[Activity]
Records follow. Copy every line with "column".

[Data to process]

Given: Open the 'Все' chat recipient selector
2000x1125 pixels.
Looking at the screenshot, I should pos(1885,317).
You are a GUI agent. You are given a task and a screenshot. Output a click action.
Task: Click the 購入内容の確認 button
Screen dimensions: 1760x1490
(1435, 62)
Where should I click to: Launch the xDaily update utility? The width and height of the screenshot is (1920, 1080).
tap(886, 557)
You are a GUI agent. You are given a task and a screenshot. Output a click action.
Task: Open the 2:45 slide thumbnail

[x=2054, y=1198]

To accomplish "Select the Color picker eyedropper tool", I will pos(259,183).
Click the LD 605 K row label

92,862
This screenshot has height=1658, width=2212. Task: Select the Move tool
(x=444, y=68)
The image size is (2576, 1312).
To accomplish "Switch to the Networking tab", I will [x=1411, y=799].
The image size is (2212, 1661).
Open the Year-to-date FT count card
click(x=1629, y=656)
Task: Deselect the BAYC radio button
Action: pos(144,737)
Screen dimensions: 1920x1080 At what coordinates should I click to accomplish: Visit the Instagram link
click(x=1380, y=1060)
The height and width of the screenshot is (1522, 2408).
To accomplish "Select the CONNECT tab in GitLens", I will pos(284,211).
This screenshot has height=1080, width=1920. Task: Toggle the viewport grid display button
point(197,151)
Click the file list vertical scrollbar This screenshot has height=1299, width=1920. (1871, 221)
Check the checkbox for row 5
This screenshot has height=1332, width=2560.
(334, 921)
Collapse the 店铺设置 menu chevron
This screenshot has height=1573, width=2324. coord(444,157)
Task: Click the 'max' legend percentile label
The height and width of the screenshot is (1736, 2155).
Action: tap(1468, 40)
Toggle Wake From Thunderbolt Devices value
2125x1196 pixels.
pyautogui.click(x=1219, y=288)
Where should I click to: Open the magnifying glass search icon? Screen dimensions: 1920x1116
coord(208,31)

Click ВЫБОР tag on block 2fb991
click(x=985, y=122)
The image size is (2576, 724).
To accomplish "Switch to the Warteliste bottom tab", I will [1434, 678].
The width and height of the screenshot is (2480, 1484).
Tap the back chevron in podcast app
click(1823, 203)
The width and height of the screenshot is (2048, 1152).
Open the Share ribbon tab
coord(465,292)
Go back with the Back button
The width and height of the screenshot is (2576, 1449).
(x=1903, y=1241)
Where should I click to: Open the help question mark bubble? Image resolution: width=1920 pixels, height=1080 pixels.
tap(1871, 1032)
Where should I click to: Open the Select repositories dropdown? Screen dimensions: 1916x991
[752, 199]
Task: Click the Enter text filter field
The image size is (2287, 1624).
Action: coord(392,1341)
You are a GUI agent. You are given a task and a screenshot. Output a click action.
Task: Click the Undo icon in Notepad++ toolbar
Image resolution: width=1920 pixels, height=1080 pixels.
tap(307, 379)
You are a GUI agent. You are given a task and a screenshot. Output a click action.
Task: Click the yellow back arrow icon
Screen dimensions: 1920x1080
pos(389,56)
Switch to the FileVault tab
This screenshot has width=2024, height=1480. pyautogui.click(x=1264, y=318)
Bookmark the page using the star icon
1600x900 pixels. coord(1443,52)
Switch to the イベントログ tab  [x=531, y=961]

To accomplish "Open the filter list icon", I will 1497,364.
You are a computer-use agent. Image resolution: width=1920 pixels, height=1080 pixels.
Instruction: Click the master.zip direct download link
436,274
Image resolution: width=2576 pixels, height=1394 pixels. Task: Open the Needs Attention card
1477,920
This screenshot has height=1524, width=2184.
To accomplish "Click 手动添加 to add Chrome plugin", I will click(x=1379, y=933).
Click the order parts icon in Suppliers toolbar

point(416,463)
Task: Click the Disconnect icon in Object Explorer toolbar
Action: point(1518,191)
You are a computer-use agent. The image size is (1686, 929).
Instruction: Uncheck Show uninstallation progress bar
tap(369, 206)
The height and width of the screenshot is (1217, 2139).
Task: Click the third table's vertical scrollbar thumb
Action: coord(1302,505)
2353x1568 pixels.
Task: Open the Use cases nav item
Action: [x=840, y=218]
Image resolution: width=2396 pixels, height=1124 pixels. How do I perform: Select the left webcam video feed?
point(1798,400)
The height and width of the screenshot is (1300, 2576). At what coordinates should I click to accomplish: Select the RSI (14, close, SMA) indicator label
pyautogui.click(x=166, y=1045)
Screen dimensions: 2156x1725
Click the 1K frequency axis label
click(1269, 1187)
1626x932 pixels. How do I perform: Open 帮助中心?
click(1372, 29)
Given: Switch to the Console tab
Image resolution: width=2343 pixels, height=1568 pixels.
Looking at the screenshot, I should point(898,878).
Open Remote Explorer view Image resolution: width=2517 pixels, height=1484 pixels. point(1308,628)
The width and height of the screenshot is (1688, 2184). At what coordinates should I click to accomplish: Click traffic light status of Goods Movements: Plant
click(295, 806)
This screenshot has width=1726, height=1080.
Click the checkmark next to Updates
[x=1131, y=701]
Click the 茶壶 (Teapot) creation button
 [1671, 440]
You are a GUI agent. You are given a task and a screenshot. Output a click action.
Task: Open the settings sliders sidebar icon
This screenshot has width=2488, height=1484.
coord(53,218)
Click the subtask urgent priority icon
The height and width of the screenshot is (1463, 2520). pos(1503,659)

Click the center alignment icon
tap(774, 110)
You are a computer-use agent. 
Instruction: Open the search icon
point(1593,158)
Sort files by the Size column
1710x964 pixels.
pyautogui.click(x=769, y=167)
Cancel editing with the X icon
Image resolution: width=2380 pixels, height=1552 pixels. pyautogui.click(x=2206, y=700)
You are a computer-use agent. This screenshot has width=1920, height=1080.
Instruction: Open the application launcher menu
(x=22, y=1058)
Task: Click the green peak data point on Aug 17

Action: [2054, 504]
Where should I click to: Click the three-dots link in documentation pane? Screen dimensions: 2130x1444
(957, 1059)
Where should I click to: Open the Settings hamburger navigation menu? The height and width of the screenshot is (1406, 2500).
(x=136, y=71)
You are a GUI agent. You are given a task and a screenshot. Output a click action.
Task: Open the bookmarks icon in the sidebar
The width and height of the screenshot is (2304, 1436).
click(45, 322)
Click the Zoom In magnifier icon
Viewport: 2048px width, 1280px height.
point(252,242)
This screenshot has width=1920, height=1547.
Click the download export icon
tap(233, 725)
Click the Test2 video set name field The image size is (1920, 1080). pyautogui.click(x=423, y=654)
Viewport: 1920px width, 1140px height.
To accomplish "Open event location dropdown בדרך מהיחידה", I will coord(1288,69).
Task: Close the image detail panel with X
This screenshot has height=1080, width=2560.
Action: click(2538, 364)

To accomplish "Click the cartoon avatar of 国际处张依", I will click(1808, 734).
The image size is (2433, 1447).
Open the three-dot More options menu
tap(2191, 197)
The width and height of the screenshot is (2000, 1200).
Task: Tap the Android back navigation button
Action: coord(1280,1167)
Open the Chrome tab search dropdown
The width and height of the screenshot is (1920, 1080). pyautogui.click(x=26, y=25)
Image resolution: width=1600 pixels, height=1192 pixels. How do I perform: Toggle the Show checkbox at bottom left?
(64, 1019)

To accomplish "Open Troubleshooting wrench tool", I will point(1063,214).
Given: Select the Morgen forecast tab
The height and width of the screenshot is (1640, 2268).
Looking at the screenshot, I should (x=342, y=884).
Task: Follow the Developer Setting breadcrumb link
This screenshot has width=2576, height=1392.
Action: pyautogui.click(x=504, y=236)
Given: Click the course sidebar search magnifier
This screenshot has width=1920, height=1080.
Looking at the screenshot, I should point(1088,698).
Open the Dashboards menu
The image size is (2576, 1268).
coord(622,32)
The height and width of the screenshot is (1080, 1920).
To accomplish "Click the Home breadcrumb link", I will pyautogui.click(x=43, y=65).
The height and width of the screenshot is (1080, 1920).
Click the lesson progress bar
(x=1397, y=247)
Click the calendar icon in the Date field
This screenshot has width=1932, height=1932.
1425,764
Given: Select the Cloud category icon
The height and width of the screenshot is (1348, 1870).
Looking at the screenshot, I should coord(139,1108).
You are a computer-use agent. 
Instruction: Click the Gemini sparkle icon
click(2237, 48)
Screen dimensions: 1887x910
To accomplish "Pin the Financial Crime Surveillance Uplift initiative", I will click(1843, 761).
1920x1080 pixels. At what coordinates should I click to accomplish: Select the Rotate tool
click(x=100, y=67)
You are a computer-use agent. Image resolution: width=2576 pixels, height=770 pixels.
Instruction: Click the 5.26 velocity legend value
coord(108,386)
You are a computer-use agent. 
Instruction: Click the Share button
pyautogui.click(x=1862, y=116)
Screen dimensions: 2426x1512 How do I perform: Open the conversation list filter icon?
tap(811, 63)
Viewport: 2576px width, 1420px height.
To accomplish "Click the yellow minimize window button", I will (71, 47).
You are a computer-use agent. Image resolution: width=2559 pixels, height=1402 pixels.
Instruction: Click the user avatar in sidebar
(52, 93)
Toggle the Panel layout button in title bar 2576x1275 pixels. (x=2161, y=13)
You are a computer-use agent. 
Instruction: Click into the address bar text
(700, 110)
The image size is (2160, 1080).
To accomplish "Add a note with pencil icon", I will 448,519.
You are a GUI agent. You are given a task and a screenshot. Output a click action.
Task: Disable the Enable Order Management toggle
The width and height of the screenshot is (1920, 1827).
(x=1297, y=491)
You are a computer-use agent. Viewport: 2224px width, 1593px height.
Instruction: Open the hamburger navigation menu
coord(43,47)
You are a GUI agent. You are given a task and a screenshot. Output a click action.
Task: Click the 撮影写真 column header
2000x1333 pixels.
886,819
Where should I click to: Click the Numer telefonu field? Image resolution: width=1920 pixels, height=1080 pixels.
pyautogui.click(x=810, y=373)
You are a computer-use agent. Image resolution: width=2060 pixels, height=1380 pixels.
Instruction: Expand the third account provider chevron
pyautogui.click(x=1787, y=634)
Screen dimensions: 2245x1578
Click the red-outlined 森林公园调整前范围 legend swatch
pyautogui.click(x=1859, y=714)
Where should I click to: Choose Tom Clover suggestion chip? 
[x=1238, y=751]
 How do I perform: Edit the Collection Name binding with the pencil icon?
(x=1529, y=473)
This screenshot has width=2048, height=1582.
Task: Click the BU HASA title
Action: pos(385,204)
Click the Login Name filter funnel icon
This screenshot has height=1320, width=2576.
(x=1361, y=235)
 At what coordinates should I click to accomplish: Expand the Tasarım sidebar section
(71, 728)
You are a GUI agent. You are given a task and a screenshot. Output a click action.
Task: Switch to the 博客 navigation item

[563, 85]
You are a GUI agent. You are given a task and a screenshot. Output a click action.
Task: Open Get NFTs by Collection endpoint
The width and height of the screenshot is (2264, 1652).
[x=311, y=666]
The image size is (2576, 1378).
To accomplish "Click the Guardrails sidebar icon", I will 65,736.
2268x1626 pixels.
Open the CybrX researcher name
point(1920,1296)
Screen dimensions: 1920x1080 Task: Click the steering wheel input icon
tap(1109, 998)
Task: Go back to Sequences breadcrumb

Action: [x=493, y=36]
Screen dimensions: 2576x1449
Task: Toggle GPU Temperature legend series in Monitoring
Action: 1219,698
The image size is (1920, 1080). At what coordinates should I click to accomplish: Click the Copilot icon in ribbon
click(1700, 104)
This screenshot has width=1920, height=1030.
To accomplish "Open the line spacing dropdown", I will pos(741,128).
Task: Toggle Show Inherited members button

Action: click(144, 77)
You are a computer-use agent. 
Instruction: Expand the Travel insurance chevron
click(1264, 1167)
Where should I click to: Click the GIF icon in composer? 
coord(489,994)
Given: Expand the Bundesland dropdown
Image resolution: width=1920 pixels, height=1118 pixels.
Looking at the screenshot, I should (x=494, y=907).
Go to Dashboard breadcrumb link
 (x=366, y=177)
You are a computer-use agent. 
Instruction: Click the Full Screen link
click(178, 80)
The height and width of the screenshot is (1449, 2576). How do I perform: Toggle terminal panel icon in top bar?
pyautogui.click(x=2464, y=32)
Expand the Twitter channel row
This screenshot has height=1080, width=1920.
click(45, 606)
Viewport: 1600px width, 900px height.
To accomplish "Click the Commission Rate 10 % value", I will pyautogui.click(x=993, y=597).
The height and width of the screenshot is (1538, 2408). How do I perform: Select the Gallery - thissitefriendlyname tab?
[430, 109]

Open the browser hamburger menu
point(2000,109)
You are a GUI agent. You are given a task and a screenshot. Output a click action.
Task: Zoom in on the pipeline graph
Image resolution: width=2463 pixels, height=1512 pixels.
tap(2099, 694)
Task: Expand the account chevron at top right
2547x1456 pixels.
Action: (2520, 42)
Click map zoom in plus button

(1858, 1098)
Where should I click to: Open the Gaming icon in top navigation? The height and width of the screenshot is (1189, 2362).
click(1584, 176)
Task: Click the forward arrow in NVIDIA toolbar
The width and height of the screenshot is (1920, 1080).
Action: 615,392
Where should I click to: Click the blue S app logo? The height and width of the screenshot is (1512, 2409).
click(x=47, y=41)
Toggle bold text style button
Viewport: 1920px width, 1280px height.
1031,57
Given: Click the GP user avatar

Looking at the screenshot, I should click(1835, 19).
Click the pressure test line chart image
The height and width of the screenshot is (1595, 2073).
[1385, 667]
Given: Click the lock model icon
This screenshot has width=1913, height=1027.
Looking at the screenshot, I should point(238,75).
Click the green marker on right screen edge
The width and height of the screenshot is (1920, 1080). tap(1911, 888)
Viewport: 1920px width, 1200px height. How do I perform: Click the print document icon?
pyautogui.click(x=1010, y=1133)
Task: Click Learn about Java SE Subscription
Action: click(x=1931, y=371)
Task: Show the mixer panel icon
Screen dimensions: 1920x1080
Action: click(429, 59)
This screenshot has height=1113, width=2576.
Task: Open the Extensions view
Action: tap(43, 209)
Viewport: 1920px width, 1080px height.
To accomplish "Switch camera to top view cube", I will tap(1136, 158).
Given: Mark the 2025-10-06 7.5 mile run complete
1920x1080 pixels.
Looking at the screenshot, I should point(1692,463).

[Solution for this problem]
Sort files by the Size column
Task: Click the 撮影写真 column header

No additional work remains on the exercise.